Date Published: February 7, 2019
Publisher: Public Library of Science
Author(s): Sungbae Moon, Hyun Wook Ryoo, Jae Yun Ahn, Jung Bae Park, Dong Eun Lee, Jung Ho Kim, Sang-chan Jin, Kyung Woo Lee, Chiara Lazzeri.
Nationwide and regional interventions can help improve bystander cardiopulmonary resuscitation (CPR) awareness, knowledge, and the willingness. Periodic community investigation will help monitor the effect. This study aimed to compare the experience of CPR education, CPR knowledge, and CPR willingness, during a 5-year interval.
This is a pre and post study. Two surveys were done in February 2012 and December 2016. National and regional intervention including legislation promoting public involvement, standardizing CPR education programs, training CPR instructors, and installing supporting organizations were done at the period. In both surveys, respondents were selected via quota sampling in Daegu Metropolitan City and answered the survey through face-to-face interview. Respondents’ general demographic characteristics, CPR educational experience, CPR knowledge and CPR willingness were questioned.
Total of 2141 respondents (1000 in 2012, 1141 in 2016) were selected. The percentage of respondents who received CPR education itself and recent education were higher after intervention compared to before intervention (36.2% vs. 55.1%, 16.9% vs. 30.1%, respectively). Correct knowledge of performing CPR seems to be improved overall (1.6% vs. 11.7%, odd ratio 14.28, 95% confidence interval 5.68–35.94). However, less respondents were willing to perform CPR on strangers (54.5% vs 35.0%).

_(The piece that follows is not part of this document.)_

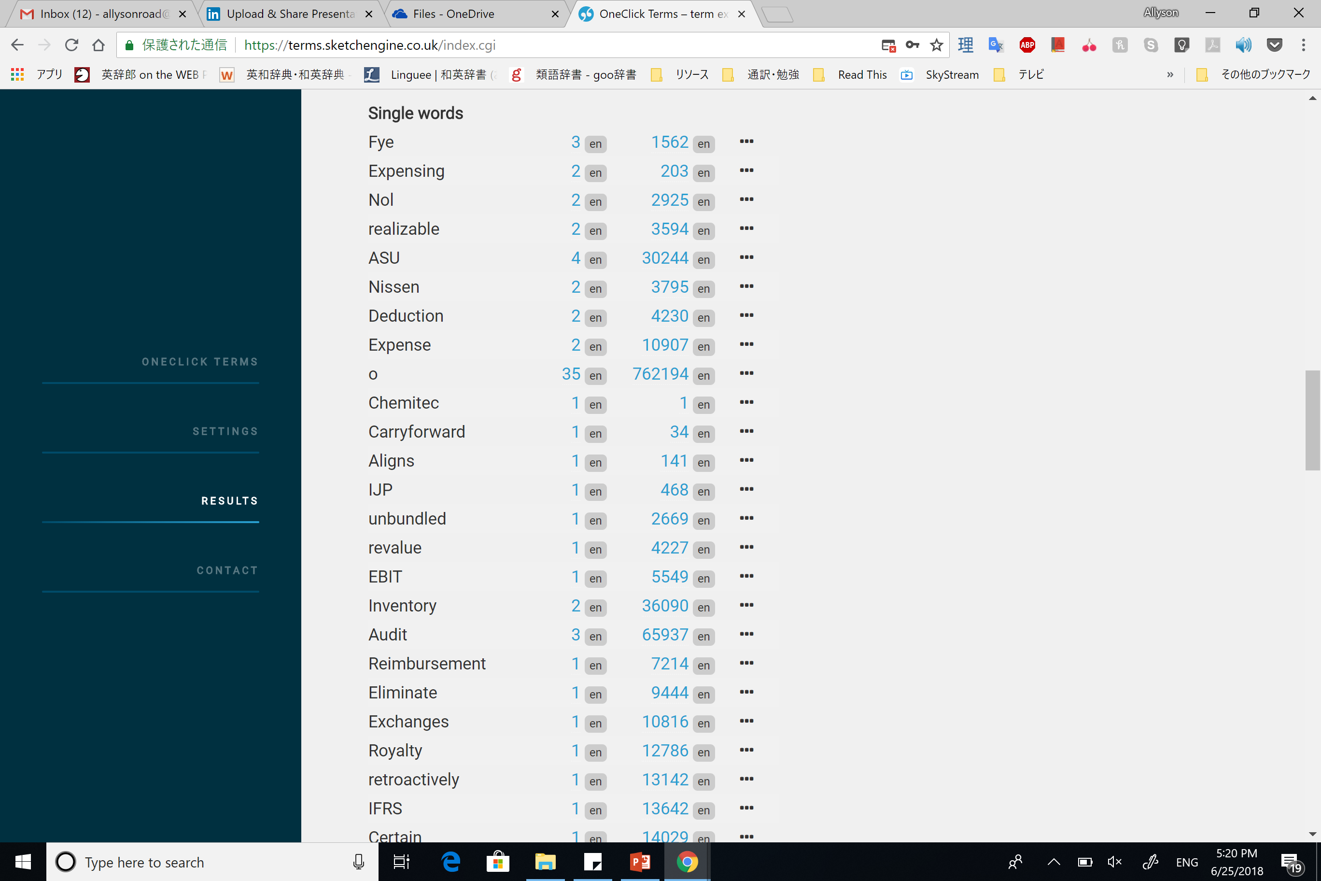The height and width of the screenshot is (881, 1321).
Task: Expand options for the Royalty term
Action: 746,750
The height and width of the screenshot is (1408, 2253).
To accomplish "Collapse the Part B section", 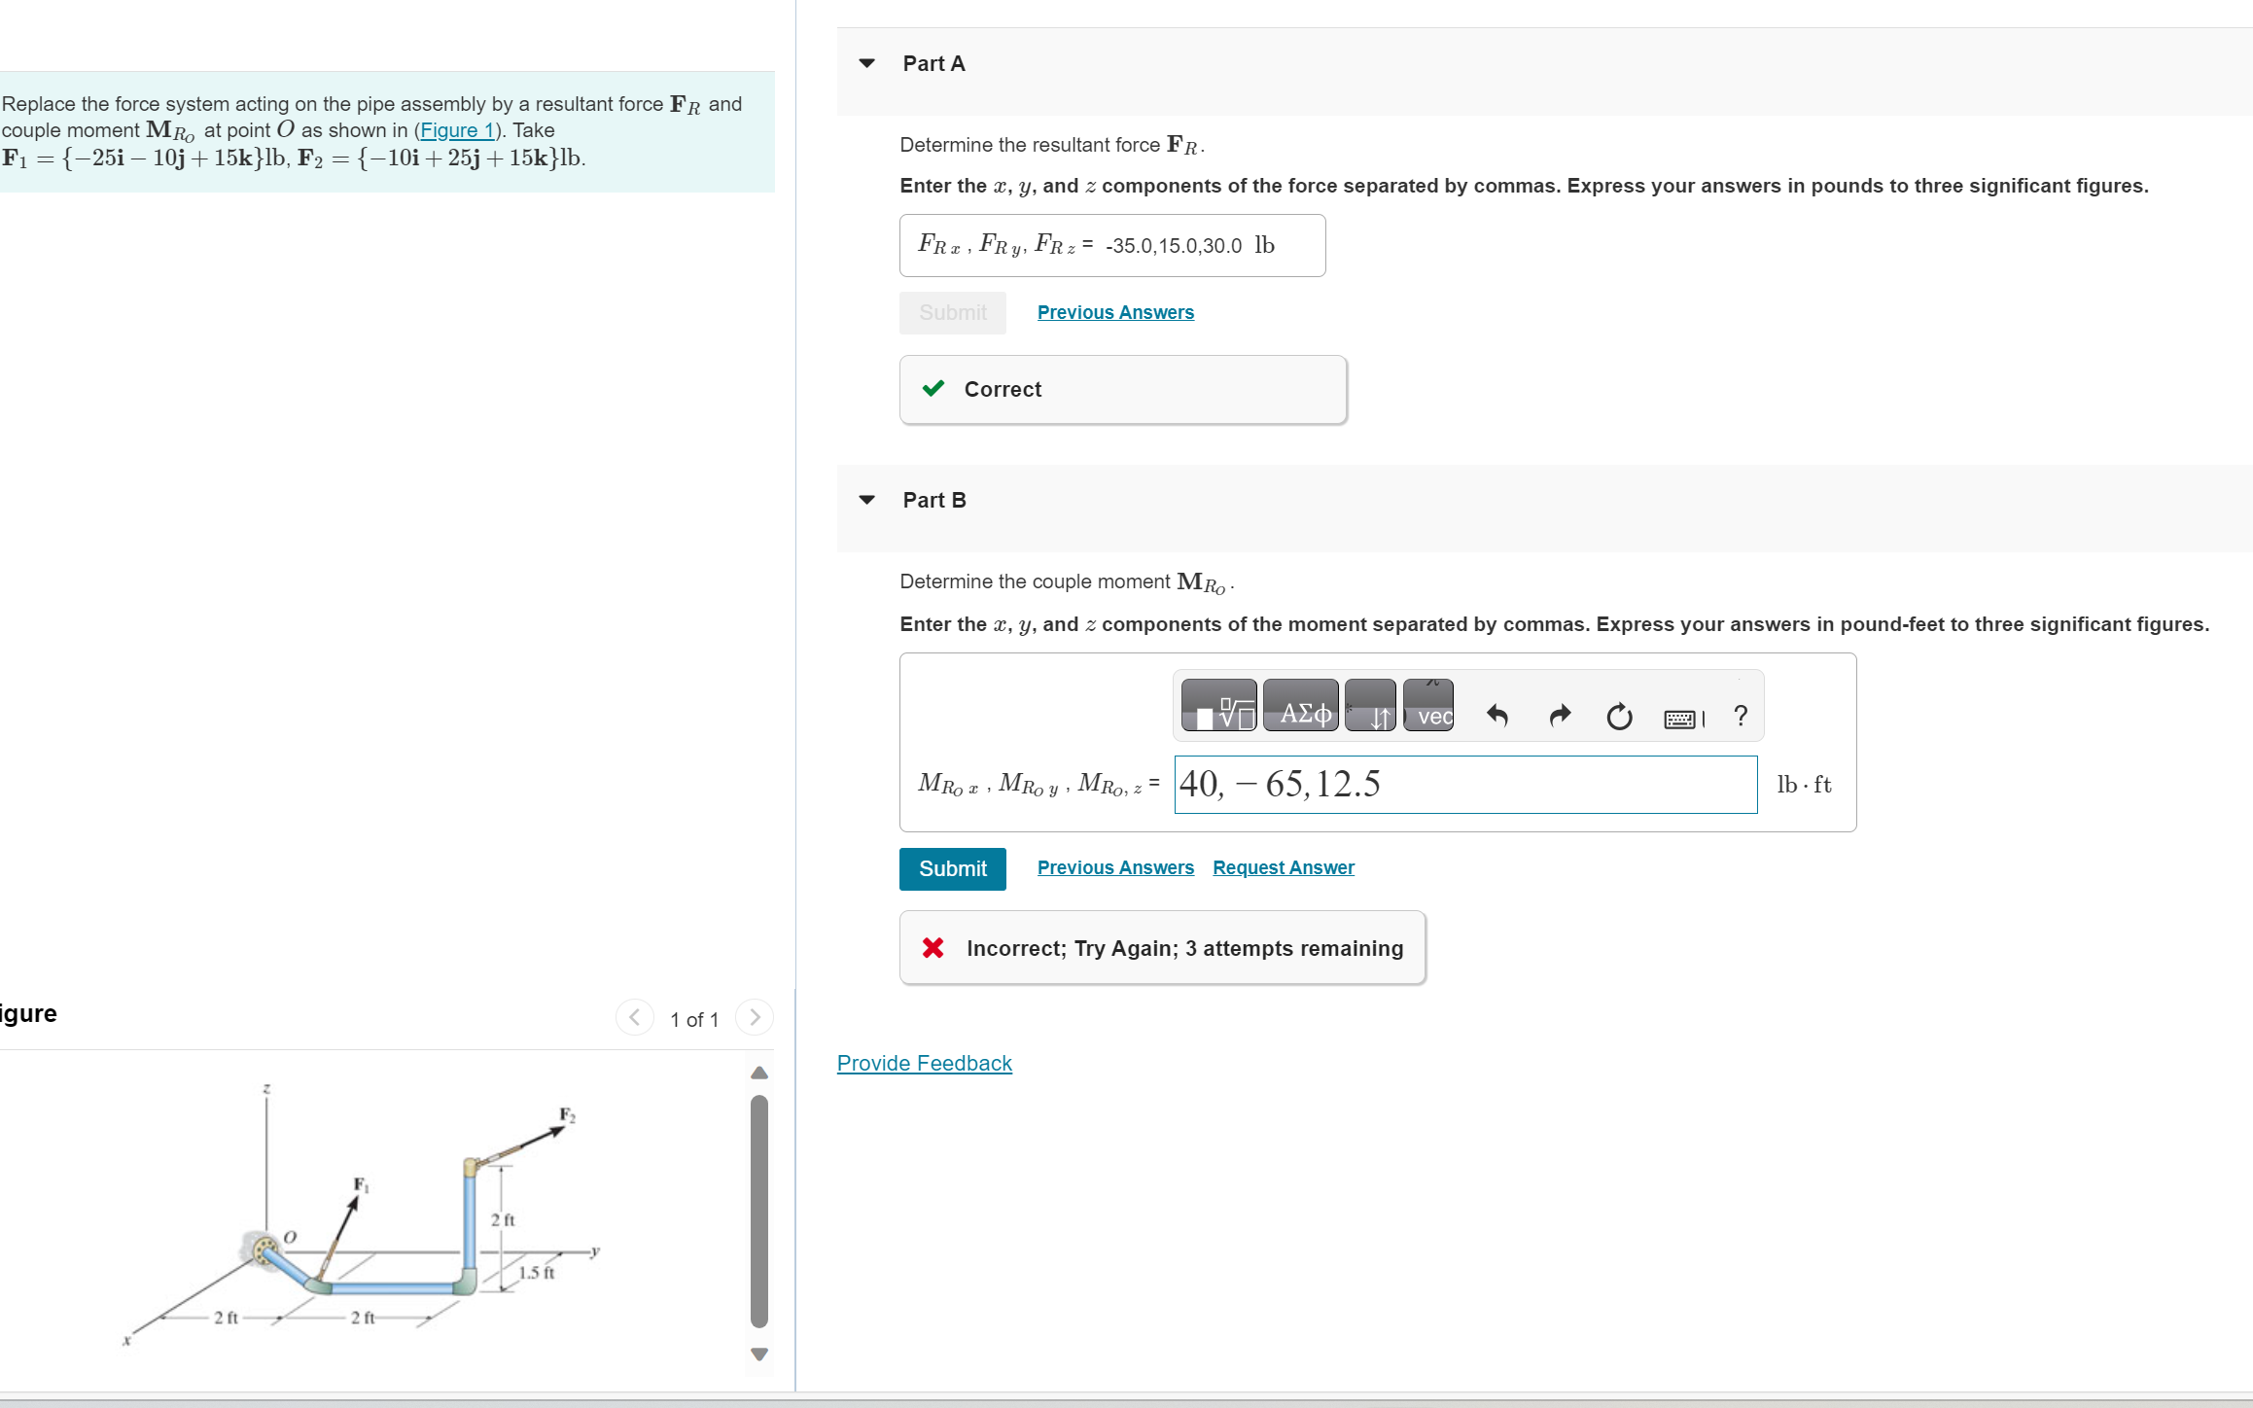I will tap(866, 500).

Nationwide and regional interventions to promote bystander CPR and CPR education were associated with increased CPR education experience and improved correct CPR knowledge in performing bystander CPR. Willingness to perform bystander CPR on family did not increase significantly and CPR willingness to strangers was decreased. Additional legal and technological measures should be implemented to promote bystander CPR.
Sudden cardiac death remains one of the leading causes of death in developed countries and is considered as a major burden to the population[2–3]. In the early 21st century, there were approximately 600–700 non-traumatic out-of-hospital cardiac arrest (OHCA) cases annually in the Daegu Metropolitan City area; this number increased from 887 in 2012 to 1009 in 2016.

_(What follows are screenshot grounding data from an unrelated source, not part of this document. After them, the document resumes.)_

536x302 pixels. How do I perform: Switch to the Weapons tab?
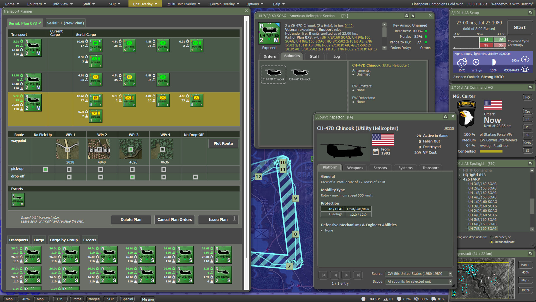point(355,168)
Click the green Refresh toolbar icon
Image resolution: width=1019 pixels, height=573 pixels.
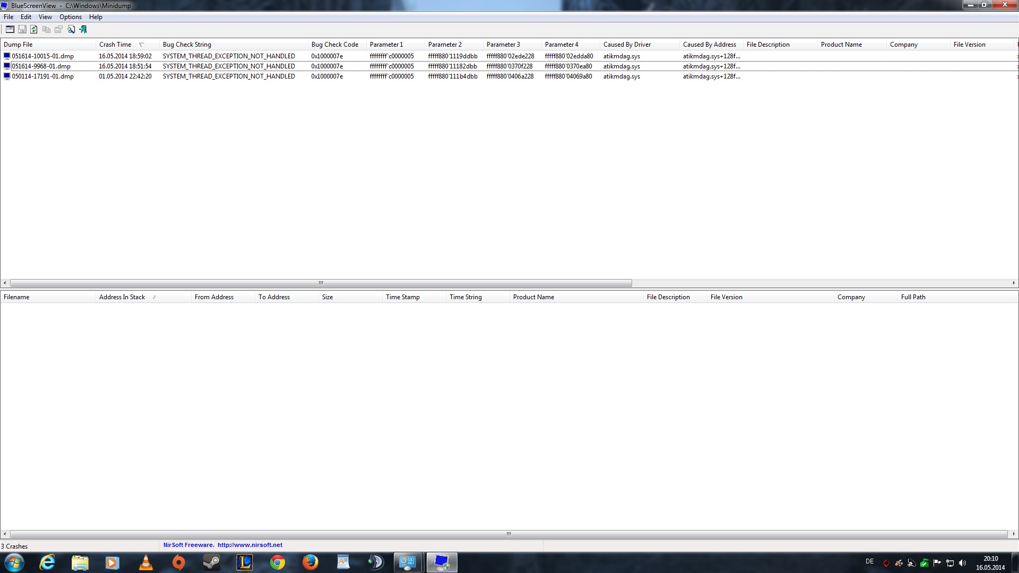click(x=34, y=29)
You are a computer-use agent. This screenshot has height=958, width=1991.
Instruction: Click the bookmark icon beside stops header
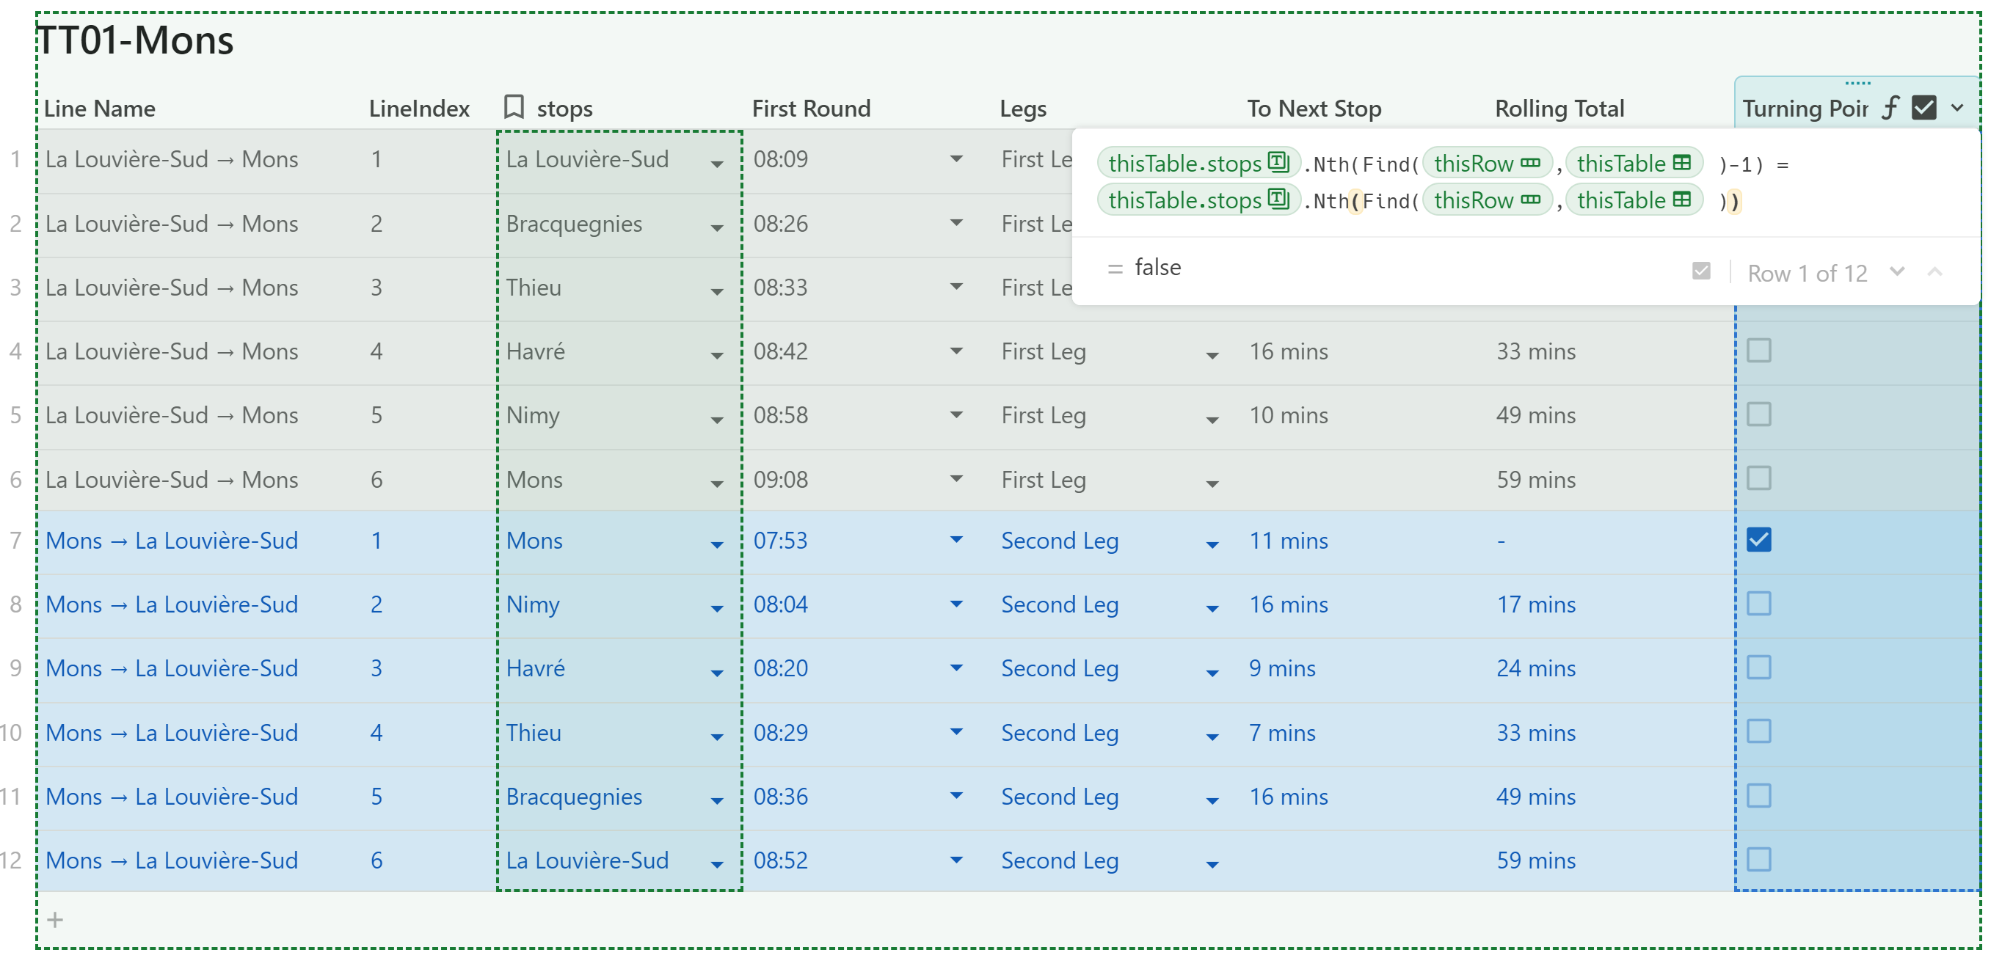514,107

Total of 2141 respondents answered both surveys. The most common age group was 40–49 years in both the first and second surveys (23.3% and 21.0%, respectively). The percentage of respondents with a family history of cardiac disease was higher after intervention. Most people received college education (42.6% and 51.1%, respectively) and earned between 2 million to 3 million South Korean won (approximately 1900 to 2700 US dollars, 23.8% and 22.8%, respectively). The reason for a significant difference in age, educational status, and monthly income between groups was the change in the Daegu population census. More detailed results of the general demographic characteristics of respondents are described in Table 1.

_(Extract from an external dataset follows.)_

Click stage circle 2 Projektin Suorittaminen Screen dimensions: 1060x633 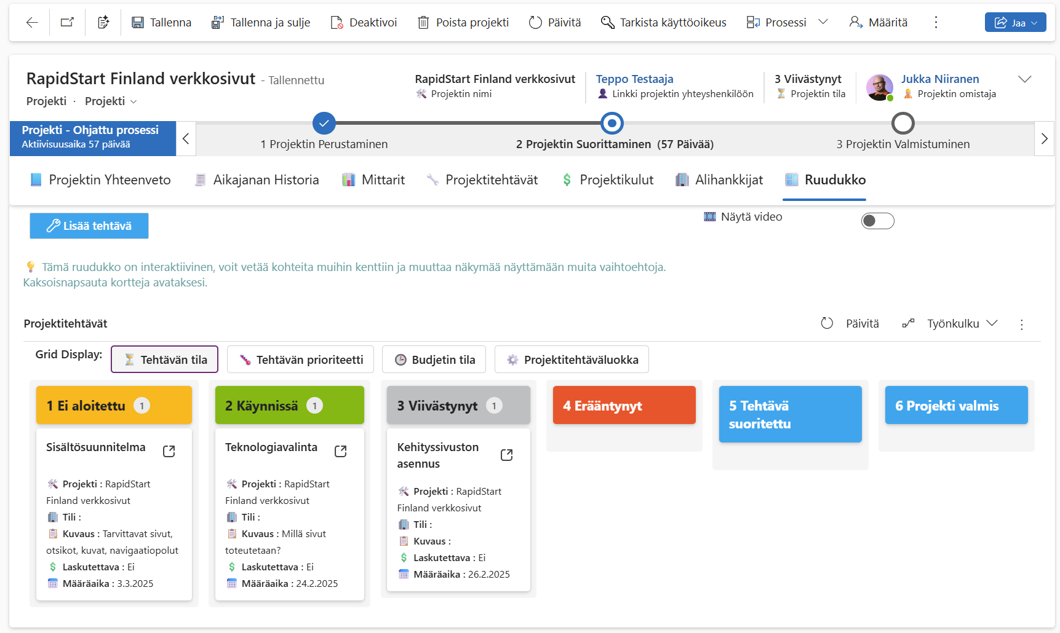click(612, 123)
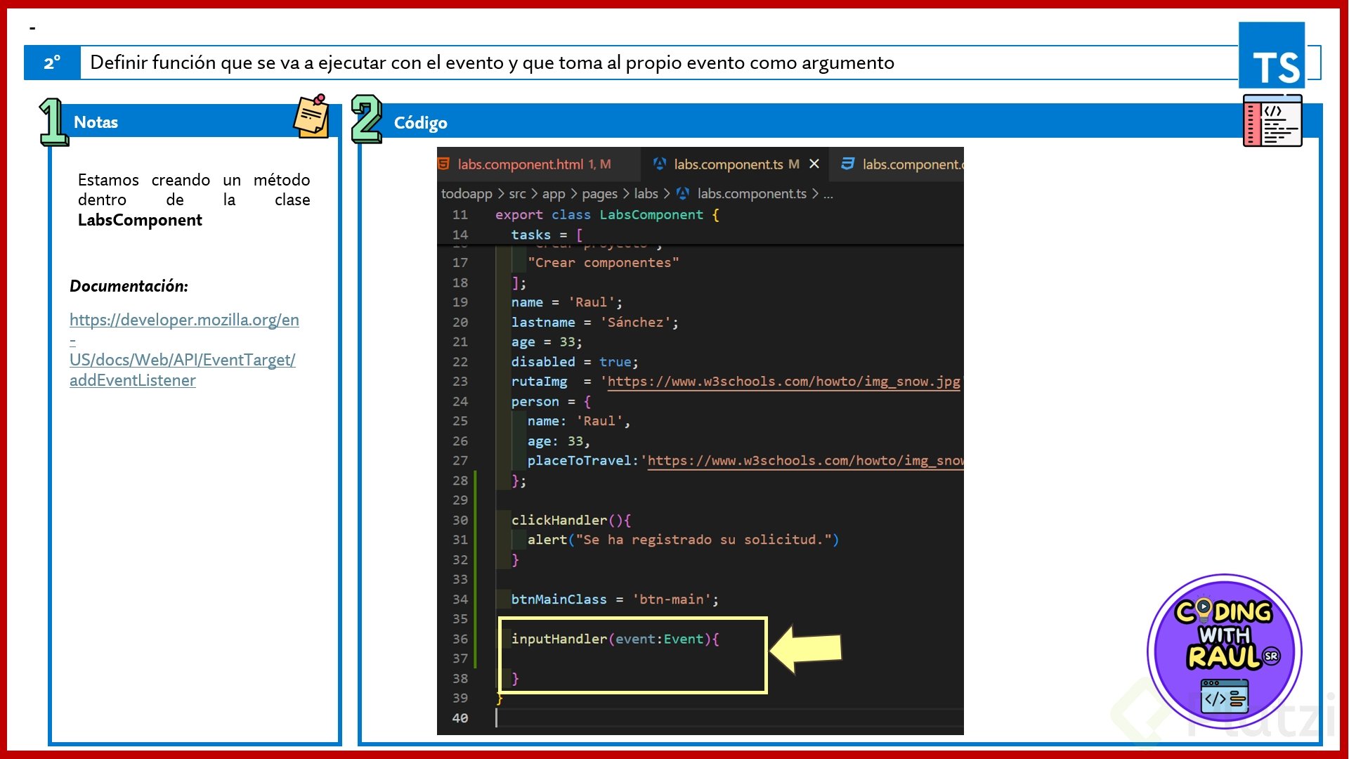The width and height of the screenshot is (1349, 759).
Task: Click the sticky note icon beside Notas
Action: (x=311, y=116)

Based on this study, we observed 2 substantial findings. Firstly, the percentage of the general population who received CPR education and knowing correct CPR knowledge increased during the 5-year study interval, meaning that interventions regarding public CPR education may have contributed to this result. The respondents also had improved identification of correct compression hand position, rate, and depth in performing bystander CPR. This result is meaningful because high-quality CPR is crucial during any resuscitation. Furthermore, there was an increase in the willingness to perform bystander CPR on family members, but a decrease in the willingness to perform CPR on strangers, during the same period.